__WORK TO COMPLETE__
Line by line, return the data exactly as shown.

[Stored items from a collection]

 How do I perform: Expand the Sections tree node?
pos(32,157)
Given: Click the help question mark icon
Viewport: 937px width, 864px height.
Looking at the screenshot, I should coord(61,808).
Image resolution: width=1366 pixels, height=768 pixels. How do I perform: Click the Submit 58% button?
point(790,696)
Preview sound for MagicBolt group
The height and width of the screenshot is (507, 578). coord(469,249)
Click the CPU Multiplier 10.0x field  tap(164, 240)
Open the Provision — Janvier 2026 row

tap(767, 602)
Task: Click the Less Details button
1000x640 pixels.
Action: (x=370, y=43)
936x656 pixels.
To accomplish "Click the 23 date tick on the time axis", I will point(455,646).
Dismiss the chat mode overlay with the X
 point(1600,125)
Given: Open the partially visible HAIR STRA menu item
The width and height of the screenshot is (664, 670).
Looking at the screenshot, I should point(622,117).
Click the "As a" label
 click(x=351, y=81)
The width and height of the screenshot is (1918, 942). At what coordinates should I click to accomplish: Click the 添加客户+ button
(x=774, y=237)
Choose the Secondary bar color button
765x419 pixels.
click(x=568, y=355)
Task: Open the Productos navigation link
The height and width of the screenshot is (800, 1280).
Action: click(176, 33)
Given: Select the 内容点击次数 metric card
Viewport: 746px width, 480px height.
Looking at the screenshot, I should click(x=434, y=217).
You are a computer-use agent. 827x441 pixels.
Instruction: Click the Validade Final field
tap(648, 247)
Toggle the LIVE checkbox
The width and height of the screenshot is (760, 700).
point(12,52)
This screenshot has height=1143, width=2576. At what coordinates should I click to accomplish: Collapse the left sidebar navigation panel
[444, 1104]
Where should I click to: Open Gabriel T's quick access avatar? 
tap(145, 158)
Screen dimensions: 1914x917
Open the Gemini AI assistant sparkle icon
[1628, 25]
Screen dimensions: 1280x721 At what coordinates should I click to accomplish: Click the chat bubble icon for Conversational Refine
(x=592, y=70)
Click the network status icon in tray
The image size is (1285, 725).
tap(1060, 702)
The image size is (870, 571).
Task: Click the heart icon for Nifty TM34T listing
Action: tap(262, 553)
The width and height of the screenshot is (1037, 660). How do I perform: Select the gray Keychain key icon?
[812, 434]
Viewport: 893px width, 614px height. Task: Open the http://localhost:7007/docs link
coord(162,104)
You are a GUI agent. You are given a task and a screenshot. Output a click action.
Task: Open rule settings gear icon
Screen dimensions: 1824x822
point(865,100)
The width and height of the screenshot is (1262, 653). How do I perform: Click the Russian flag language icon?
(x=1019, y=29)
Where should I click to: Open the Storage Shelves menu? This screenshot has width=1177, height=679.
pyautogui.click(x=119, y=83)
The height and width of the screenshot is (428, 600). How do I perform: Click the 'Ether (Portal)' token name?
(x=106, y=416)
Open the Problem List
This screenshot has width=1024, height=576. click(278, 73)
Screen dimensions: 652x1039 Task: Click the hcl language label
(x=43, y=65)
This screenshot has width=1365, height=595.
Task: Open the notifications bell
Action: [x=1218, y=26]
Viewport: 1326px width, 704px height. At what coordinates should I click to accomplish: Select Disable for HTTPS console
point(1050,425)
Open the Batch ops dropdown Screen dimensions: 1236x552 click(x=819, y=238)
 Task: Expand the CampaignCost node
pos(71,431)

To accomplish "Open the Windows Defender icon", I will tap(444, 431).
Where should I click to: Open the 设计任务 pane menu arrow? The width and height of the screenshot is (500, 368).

__RESULT OF THE TASK__
 How do I perform: Expand the Sections tree node?
pos(32,157)
Given: Click the help question mark icon
Viewport: 937px width, 864px height.
Looking at the screenshot, I should coord(61,808).
Image resolution: width=1366 pixels, height=768 pixels. How do I perform: Click the Submit 58% button?
point(790,696)
Preview sound for MagicBolt group
The height and width of the screenshot is (507, 578). coord(469,249)
Click the CPU Multiplier 10.0x field  tap(164, 240)
Open the Provision — Janvier 2026 row

tap(767, 602)
Task: Click the Less Details button
1000x640 pixels.
Action: (x=370, y=43)
936x656 pixels.
To accomplish "Click the 23 date tick on the time axis", I will point(455,646).
Dismiss the chat mode overlay with the X
 point(1600,125)
Given: Open the partially visible HAIR STRA menu item
The width and height of the screenshot is (664, 670).
Looking at the screenshot, I should point(622,117).
Click the "As a" label
 click(x=351, y=81)
The width and height of the screenshot is (1918, 942). At what coordinates should I click to accomplish: Click the 添加客户+ button
(x=774, y=237)
Choose the Secondary bar color button
765x419 pixels.
click(x=568, y=355)
Task: Open the Productos navigation link
The height and width of the screenshot is (800, 1280).
Action: click(176, 33)
Given: Select the 内容点击次数 metric card
Viewport: 746px width, 480px height.
Looking at the screenshot, I should click(x=434, y=217).
You are a computer-use agent. 827x441 pixels.
Instruction: Click the Validade Final field
tap(648, 247)
Toggle the LIVE checkbox
The width and height of the screenshot is (760, 700).
point(12,52)
This screenshot has height=1143, width=2576. At what coordinates should I click to accomplish: Collapse the left sidebar navigation panel
[444, 1104]
Where should I click to: Open Gabriel T's quick access avatar? 
tap(145, 158)
Screen dimensions: 1914x917
Open the Gemini AI assistant sparkle icon
[1628, 25]
Screen dimensions: 1280x721 At what coordinates should I click to accomplish: Click the chat bubble icon for Conversational Refine
(x=592, y=70)
Click the network status icon in tray
The image size is (1285, 725).
tap(1060, 702)
The image size is (870, 571).
Task: Click the heart icon for Nifty TM34T listing
Action: tap(262, 553)
The width and height of the screenshot is (1037, 660). How do I perform: Select the gray Keychain key icon?
[812, 434]
Viewport: 893px width, 614px height. Task: Open the http://localhost:7007/docs link
coord(162,104)
You are a GUI agent. You are given a task and a screenshot. Output a click action.
Task: Open rule settings gear icon
Screen dimensions: 1824x822
point(865,100)
The width and height of the screenshot is (1262, 653). How do I perform: Click the Russian flag language icon?
(x=1019, y=29)
Where should I click to: Open the Storage Shelves menu? This screenshot has width=1177, height=679.
pyautogui.click(x=119, y=83)
The height and width of the screenshot is (428, 600). How do I perform: Click the 'Ether (Portal)' token name?
(x=106, y=416)
Open the Problem List
This screenshot has width=1024, height=576. click(278, 73)
Screen dimensions: 652x1039 Task: Click the hcl language label
(x=43, y=65)
This screenshot has width=1365, height=595.
Task: Open the notifications bell
Action: [x=1218, y=26]
Viewport: 1326px width, 704px height. At what coordinates should I click to accomplish: Select Disable for HTTPS console
point(1050,425)
Open the Batch ops dropdown Screen dimensions: 1236x552 click(x=819, y=238)
 Task: Expand the CampaignCost node
pos(71,431)

To accomplish "Open the Windows Defender icon", I will tap(444, 431).
Where should I click to: Open the 设计任务 pane menu arrow? The width and height of the screenshot is (500, 368).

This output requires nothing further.